Data entries
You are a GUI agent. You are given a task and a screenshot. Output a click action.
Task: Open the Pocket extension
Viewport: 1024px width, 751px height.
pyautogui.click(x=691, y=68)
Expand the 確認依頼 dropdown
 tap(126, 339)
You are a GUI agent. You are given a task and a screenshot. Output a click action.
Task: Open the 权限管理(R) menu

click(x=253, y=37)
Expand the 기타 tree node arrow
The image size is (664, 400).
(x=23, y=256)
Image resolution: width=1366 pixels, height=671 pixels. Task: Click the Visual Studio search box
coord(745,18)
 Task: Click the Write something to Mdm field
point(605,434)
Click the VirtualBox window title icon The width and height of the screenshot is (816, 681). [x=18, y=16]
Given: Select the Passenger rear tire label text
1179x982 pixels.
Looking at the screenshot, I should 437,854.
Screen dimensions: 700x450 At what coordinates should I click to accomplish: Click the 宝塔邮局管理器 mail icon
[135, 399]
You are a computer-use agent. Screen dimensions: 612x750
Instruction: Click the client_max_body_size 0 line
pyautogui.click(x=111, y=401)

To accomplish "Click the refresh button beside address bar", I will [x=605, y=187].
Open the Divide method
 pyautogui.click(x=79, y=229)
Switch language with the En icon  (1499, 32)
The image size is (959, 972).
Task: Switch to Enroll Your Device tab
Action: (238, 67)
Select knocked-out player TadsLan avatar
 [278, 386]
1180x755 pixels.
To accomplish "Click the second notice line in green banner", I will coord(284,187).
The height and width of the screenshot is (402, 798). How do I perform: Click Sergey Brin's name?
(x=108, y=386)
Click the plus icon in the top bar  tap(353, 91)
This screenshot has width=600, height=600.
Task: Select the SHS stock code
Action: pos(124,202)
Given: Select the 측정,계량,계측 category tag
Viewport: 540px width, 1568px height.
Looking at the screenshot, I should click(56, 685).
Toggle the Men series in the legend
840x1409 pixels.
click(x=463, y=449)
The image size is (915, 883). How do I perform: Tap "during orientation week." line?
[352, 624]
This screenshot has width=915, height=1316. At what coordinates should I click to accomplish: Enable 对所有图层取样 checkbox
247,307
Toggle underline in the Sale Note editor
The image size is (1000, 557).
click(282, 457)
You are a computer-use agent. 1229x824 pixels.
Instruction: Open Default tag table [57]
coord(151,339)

* Description of the task *
Where in the records does the string "computer" appear? Copy every line that has it.

* Task solution *
You are a computer-use agent. Screen dimensions: 612x750
You are a computer-use agent. 1229x824 pixels.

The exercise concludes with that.